Charles P. Wohlforth (born 1963) is an author and journalist, former public official, and consultant. He has written extensively about Alaska and has collaborated with other authors on a variety of topics.

Wohlforth's books include The Whale and the Supercomputer: On the Northern Front of Climate Change, which won a Los Angeles Times Book Prize, in the Science and Technology category, in 2004, and more than 10 other books about science, environment, medicine, history, biography, and travel. His column in the Anchorage Daily News won the "Best of the West" award in 2019. Wohlforth served two terms on the Anchorage Assembly and led the Coalition for Education Equity as executive director for five years. He was a consultant on energy and transportation issues on the state and national level. He was host of several radio, podcast and TV programs on Alaska Public Media. He graduated from Princeton University with high honors in 1986.

==Partial bibliography==
- How Covid Crashed the System: A Guide to Fixing American Health Care (By David B. Nash and Charles Wohlforth; Rowman and Littlefield, 2022)

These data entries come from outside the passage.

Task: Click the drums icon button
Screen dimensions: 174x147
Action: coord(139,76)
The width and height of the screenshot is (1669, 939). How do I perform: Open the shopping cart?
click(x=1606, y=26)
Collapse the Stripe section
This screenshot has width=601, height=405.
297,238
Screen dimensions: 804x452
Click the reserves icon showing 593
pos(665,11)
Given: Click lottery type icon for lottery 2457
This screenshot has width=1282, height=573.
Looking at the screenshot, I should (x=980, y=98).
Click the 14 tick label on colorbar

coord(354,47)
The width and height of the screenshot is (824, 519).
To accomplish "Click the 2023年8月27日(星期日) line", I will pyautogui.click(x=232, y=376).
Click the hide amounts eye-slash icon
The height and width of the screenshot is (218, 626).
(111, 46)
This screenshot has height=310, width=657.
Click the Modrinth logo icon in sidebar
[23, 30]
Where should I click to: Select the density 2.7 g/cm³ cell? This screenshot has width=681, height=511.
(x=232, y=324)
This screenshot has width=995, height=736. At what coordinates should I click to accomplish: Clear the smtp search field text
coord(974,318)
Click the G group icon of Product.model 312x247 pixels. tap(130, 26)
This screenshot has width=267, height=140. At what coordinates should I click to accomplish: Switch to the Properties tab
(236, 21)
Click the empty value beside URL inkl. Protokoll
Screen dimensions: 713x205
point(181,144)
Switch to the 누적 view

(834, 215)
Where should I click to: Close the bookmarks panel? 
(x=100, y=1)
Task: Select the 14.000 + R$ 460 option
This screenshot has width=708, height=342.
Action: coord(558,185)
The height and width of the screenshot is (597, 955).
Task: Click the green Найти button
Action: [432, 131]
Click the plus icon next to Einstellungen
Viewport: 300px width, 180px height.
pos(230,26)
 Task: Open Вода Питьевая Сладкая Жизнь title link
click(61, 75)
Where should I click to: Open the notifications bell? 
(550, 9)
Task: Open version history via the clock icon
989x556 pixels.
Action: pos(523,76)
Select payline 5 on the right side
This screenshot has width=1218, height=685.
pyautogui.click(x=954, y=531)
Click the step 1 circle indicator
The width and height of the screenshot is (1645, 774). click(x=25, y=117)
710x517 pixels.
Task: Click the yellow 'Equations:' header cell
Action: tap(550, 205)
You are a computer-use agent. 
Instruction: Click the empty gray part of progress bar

- Beyond Earth: Our Path to a New Home in the Planets] (By Charles Wohlforth and Amanda Hendrix; Pantheon/Knopf, 2016).
- From the Shores of Ship Creek: Stories of Anchorage’s First 100 Years (Todd Communications, 2015).
- To Russia With Love: An Alaskan’s Journey (By Vic Fischer with Charles Wohlforth; University of Alaska Press, 2012).
- The Fate of Nature: Rediscovering Our Ability to Rescue the Earth (Thomas Dunne Books/St. Martin's Press, 2010).
- Saving for the Future: My Life and the Permanent Fund (By Dave Rose as told to Charles Wohlforth; Epicenter Press, 2008).
- The Whale and the Supercomputer: On the Northern Front of Climate Change (North Point Press/Farrar, Straus & Giroux, 2004).
- Frommer's Alaska (Wiley, 1996–2011). Fourteen editions
- Alaska For Dummies (Wiley, 2003–2011). Five editions
- Frommer's Family Vacations in the National Parks (Wiley, 1999–2004). Three editions
- Crisis in the Commons: The Alaska Solution (By Walter J. Hickel; Institute for Contemporary Studies, 2002).
- Spectacular Alaska (Hugh Lauter Levin Associates, 1998; revised edition, Universe, 2012).